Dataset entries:
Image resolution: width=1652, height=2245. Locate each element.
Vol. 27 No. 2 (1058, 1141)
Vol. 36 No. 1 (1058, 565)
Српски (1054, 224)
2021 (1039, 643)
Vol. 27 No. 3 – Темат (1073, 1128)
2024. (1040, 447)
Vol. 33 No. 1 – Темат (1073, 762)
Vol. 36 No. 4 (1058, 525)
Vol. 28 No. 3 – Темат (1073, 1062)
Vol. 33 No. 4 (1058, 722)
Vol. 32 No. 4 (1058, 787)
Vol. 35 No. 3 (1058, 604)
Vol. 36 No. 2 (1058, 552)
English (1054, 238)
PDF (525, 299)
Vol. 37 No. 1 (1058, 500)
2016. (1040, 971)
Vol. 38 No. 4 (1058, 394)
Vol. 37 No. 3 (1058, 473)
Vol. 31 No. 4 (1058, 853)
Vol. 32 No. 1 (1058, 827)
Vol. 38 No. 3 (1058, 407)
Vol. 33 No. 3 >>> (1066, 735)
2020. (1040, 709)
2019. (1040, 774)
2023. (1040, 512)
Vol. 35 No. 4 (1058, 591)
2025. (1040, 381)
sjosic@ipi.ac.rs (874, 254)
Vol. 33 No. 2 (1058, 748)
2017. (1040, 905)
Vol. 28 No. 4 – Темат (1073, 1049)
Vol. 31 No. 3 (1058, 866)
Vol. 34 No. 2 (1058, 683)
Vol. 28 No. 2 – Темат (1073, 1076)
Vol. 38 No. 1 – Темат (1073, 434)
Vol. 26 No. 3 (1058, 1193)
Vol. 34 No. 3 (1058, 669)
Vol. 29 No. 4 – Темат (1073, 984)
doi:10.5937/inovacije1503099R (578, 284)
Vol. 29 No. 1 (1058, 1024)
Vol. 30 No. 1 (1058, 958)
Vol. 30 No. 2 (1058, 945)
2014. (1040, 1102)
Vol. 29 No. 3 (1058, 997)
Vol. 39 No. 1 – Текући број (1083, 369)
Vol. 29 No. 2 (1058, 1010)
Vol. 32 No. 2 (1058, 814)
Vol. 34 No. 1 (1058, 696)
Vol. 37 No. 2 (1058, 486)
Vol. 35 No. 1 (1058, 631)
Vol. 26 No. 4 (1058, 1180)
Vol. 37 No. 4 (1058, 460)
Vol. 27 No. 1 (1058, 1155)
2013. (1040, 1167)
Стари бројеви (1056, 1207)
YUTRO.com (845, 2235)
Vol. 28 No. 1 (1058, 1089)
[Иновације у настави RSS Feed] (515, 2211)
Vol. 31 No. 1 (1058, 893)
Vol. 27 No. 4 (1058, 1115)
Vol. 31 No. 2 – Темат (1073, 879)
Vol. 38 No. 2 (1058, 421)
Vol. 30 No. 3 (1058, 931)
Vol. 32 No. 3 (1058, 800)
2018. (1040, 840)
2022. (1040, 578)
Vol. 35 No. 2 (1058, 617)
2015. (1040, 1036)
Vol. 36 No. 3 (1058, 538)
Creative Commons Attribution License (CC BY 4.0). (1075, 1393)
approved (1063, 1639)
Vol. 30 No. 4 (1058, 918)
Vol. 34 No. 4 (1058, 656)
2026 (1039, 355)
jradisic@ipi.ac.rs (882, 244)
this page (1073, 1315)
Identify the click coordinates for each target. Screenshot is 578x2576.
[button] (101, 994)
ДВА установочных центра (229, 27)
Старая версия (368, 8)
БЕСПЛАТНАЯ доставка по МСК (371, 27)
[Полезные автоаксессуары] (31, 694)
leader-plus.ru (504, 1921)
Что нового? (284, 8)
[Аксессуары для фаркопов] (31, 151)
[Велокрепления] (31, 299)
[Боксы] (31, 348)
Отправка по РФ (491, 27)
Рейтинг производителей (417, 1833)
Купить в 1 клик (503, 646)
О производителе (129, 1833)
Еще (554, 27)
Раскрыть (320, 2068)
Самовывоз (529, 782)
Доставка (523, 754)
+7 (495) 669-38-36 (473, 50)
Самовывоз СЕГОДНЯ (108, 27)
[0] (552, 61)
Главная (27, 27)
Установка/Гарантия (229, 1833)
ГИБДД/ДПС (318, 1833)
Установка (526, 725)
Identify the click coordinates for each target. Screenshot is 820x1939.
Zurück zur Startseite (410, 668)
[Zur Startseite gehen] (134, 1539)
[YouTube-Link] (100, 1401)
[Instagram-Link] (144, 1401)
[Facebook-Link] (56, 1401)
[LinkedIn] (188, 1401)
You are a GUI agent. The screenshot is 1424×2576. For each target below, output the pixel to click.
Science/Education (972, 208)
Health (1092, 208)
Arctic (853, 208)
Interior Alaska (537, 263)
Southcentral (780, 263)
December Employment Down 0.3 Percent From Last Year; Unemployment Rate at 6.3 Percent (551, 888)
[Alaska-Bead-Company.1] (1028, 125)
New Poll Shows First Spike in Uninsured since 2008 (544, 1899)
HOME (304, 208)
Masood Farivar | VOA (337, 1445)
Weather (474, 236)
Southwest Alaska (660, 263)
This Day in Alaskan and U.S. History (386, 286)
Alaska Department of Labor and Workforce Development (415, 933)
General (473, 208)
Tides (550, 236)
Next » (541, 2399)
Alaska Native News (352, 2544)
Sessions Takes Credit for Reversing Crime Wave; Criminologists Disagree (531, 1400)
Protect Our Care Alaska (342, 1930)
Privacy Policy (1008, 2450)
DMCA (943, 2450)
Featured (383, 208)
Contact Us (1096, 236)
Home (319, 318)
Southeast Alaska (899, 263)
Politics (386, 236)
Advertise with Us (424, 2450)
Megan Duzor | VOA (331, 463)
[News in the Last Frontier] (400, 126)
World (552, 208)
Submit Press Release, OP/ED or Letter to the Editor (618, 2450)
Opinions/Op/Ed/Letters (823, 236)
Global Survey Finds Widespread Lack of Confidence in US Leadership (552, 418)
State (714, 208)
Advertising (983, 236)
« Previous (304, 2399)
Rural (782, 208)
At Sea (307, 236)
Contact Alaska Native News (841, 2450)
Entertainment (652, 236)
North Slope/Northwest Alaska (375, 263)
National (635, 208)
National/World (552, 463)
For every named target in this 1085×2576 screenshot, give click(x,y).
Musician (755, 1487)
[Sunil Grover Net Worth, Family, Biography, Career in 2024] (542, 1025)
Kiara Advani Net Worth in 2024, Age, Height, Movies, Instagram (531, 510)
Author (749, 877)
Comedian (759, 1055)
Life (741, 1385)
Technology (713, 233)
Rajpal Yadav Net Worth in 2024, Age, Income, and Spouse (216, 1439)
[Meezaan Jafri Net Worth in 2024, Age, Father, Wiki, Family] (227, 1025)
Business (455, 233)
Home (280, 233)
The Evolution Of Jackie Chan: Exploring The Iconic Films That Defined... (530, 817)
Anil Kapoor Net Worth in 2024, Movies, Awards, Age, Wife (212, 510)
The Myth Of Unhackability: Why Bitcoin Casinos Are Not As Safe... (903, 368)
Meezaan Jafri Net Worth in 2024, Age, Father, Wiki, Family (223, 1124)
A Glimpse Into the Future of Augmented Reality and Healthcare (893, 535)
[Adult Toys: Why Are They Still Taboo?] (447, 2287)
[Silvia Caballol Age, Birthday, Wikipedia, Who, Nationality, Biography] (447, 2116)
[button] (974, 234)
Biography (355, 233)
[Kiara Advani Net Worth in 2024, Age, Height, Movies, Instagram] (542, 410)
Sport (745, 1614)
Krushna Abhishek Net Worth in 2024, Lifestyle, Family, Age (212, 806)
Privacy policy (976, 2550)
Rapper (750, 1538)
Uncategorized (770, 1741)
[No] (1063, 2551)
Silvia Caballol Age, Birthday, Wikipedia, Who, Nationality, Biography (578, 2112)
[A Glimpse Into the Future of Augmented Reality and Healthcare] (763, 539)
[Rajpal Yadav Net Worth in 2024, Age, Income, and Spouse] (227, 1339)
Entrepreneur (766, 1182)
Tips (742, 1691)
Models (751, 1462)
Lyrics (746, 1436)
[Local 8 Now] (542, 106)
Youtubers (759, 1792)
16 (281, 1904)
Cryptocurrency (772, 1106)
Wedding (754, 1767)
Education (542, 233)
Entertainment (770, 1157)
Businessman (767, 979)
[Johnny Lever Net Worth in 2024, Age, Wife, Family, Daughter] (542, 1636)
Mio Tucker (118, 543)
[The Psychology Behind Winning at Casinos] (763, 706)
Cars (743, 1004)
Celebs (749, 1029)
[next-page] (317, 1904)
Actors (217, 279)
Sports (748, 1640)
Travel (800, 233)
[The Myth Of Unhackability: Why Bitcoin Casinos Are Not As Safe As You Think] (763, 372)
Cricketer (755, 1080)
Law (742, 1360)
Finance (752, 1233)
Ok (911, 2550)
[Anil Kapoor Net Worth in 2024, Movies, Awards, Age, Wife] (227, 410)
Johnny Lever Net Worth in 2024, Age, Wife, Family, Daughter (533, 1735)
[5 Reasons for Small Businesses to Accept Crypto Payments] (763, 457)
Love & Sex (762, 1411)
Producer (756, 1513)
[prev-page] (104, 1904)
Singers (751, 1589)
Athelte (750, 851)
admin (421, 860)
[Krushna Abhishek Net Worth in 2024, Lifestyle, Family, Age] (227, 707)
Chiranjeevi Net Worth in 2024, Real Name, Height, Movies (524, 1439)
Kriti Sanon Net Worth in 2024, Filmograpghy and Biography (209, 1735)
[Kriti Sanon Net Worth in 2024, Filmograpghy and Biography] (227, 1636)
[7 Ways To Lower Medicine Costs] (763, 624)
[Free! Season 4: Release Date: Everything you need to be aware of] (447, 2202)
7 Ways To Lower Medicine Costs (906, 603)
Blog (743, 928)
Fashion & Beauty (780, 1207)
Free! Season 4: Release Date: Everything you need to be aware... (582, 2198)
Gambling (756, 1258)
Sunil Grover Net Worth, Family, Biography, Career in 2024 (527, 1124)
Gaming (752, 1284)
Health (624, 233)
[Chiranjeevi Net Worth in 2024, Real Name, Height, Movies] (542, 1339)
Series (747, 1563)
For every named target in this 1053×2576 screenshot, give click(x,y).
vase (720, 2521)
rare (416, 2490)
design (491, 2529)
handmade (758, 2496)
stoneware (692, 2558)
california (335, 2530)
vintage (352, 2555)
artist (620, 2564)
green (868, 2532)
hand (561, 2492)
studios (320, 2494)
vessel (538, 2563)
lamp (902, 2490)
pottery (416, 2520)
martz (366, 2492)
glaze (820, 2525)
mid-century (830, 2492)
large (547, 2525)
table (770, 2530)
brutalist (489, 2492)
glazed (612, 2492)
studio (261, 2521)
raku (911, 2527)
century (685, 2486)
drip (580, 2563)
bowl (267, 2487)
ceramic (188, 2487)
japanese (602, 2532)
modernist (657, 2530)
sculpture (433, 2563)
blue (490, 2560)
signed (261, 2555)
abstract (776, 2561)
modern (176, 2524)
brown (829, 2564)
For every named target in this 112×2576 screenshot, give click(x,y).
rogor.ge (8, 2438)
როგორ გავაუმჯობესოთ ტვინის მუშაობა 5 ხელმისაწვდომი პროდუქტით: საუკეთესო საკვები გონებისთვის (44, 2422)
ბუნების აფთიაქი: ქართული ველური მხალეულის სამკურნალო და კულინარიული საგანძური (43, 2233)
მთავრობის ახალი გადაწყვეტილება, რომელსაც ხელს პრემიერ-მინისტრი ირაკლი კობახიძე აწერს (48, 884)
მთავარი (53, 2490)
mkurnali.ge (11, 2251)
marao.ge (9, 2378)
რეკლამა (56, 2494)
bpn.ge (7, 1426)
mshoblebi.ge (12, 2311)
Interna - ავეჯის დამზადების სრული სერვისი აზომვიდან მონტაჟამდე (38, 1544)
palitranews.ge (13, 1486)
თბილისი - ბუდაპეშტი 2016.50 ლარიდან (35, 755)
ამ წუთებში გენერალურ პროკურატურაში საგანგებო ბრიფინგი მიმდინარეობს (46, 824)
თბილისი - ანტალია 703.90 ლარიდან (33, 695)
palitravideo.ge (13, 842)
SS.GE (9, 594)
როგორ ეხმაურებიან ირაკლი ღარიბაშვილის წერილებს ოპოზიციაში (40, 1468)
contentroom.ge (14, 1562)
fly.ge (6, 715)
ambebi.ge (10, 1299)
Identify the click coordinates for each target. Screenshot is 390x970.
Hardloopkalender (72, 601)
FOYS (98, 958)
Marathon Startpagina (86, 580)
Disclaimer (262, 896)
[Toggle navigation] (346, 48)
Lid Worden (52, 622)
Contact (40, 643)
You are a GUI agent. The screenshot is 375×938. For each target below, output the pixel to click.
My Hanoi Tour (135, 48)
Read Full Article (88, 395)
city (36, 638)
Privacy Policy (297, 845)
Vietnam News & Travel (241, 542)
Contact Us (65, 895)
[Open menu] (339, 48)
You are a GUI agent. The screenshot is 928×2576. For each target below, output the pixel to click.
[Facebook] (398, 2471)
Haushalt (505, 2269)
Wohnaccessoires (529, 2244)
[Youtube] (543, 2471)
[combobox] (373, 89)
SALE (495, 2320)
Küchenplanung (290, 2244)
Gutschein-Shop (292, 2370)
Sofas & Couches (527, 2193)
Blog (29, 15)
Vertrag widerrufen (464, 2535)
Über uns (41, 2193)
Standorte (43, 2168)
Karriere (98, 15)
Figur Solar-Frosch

Instructions for the task
Report the total of lines above containing the string "Father", and write nothing besides it.

Solved exercise
2